THE TASK -> Please write out every one of the records below, word for word.

INPUT FOR THIS TASK ->
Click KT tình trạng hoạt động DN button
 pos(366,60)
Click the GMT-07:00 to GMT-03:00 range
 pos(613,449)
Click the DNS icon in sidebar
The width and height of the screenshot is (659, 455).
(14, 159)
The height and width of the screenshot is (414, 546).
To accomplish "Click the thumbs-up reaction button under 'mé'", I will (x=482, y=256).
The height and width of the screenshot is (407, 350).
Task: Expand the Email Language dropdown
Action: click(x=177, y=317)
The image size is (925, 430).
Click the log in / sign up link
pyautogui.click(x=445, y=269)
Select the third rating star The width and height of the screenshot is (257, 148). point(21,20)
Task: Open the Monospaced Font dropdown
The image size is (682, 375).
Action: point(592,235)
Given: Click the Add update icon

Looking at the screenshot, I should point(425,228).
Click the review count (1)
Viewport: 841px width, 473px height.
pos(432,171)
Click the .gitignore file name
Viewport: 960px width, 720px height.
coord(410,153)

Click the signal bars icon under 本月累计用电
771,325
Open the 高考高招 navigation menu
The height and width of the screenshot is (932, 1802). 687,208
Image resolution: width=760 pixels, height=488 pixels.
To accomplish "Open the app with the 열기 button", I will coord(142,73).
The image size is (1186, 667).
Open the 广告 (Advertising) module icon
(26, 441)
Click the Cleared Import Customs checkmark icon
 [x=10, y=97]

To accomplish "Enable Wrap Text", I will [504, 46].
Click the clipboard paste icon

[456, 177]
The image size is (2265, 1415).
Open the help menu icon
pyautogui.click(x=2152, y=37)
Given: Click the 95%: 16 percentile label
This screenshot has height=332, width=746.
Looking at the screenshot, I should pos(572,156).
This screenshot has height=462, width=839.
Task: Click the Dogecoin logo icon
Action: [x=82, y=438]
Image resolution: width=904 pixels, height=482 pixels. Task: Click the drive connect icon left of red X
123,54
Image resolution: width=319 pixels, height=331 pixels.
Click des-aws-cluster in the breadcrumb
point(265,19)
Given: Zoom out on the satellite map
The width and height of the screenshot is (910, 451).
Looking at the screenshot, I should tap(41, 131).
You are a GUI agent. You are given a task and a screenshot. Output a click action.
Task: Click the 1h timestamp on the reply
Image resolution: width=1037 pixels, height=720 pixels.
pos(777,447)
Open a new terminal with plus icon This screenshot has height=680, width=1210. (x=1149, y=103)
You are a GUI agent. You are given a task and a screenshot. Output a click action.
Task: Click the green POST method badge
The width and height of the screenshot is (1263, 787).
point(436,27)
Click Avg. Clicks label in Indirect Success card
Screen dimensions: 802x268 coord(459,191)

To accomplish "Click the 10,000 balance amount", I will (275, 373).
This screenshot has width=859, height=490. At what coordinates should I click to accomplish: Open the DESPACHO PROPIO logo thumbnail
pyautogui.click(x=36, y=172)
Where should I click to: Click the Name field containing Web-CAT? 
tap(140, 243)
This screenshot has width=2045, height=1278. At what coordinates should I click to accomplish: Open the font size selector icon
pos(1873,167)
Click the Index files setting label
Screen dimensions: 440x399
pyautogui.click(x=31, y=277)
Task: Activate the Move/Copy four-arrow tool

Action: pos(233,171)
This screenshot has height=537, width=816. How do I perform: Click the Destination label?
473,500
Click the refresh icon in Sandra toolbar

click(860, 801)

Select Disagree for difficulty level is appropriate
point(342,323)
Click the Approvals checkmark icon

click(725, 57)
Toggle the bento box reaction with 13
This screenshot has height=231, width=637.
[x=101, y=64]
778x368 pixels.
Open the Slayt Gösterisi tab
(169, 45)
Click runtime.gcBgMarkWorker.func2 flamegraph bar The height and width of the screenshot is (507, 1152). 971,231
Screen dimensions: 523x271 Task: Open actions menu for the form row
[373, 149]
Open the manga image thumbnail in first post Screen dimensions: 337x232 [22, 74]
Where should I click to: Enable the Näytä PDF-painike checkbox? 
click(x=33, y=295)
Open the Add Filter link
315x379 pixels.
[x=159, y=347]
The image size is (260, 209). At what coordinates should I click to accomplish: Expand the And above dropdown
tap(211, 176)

THE REPLY ->
Click KT tình trạng hoạt động DN button
 pos(366,60)
Click the GMT-07:00 to GMT-03:00 range
 pos(613,449)
Click the DNS icon in sidebar
The width and height of the screenshot is (659, 455).
(14, 159)
The height and width of the screenshot is (414, 546).
To accomplish "Click the thumbs-up reaction button under 'mé'", I will (x=482, y=256).
The height and width of the screenshot is (407, 350).
Task: Expand the Email Language dropdown
Action: click(x=177, y=317)
The image size is (925, 430).
Click the log in / sign up link
pyautogui.click(x=445, y=269)
Select the third rating star The width and height of the screenshot is (257, 148). point(21,20)
Task: Open the Monospaced Font dropdown
The image size is (682, 375).
Action: point(592,235)
Given: Click the Add update icon

Looking at the screenshot, I should point(425,228).
Click the review count (1)
Viewport: 841px width, 473px height.
pos(432,171)
Click the .gitignore file name
Viewport: 960px width, 720px height.
coord(410,153)

Click the signal bars icon under 本月累计用电
771,325
Open the 高考高招 navigation menu
The height and width of the screenshot is (932, 1802). 687,208
Image resolution: width=760 pixels, height=488 pixels.
To accomplish "Open the app with the 열기 button", I will coord(142,73).
The image size is (1186, 667).
Open the 广告 (Advertising) module icon
(26, 441)
Click the Cleared Import Customs checkmark icon
 [x=10, y=97]

To accomplish "Enable Wrap Text", I will [504, 46].
Click the clipboard paste icon

[456, 177]
The image size is (2265, 1415).
Open the help menu icon
pyautogui.click(x=2152, y=37)
Given: Click the 95%: 16 percentile label
This screenshot has height=332, width=746.
Looking at the screenshot, I should pos(572,156).
This screenshot has height=462, width=839.
Task: Click the Dogecoin logo icon
Action: [x=82, y=438]
Image resolution: width=904 pixels, height=482 pixels. Task: Click the drive connect icon left of red X
123,54
Image resolution: width=319 pixels, height=331 pixels.
Click des-aws-cluster in the breadcrumb
point(265,19)
Given: Zoom out on the satellite map
The width and height of the screenshot is (910, 451).
Looking at the screenshot, I should tap(41, 131).
You are a GUI agent. You are given a task and a screenshot. Output a click action.
Task: Click the 1h timestamp on the reply
Image resolution: width=1037 pixels, height=720 pixels.
pos(777,447)
Open a new terminal with plus icon This screenshot has height=680, width=1210. (x=1149, y=103)
You are a GUI agent. You are given a task and a screenshot. Output a click action.
Task: Click the green POST method badge
The width and height of the screenshot is (1263, 787).
point(436,27)
Click Avg. Clicks label in Indirect Success card
Screen dimensions: 802x268 coord(459,191)

To accomplish "Click the 10,000 balance amount", I will (275, 373).
This screenshot has width=859, height=490. At what coordinates should I click to accomplish: Open the DESPACHO PROPIO logo thumbnail
pyautogui.click(x=36, y=172)
Where should I click to: Click the Name field containing Web-CAT? 
tap(140, 243)
This screenshot has width=2045, height=1278. At what coordinates should I click to accomplish: Open the font size selector icon
pos(1873,167)
Click the Index files setting label
Screen dimensions: 440x399
pyautogui.click(x=31, y=277)
Task: Activate the Move/Copy four-arrow tool

Action: pos(233,171)
This screenshot has height=537, width=816. How do I perform: Click the Destination label?
473,500
Click the refresh icon in Sandra toolbar

click(860, 801)

Select Disagree for difficulty level is appropriate
point(342,323)
Click the Approvals checkmark icon

click(725, 57)
Toggle the bento box reaction with 13
This screenshot has height=231, width=637.
[x=101, y=64]
778x368 pixels.
Open the Slayt Gösterisi tab
(169, 45)
Click runtime.gcBgMarkWorker.func2 flamegraph bar The height and width of the screenshot is (507, 1152). 971,231
Screen dimensions: 523x271 Task: Open actions menu for the form row
[373, 149]
Open the manga image thumbnail in first post Screen dimensions: 337x232 [22, 74]
Where should I click to: Enable the Näytä PDF-painike checkbox? 
click(x=33, y=295)
Open the Add Filter link
315x379 pixels.
[x=159, y=347]
The image size is (260, 209). At what coordinates should I click to accomplish: Expand the And above dropdown
tap(211, 176)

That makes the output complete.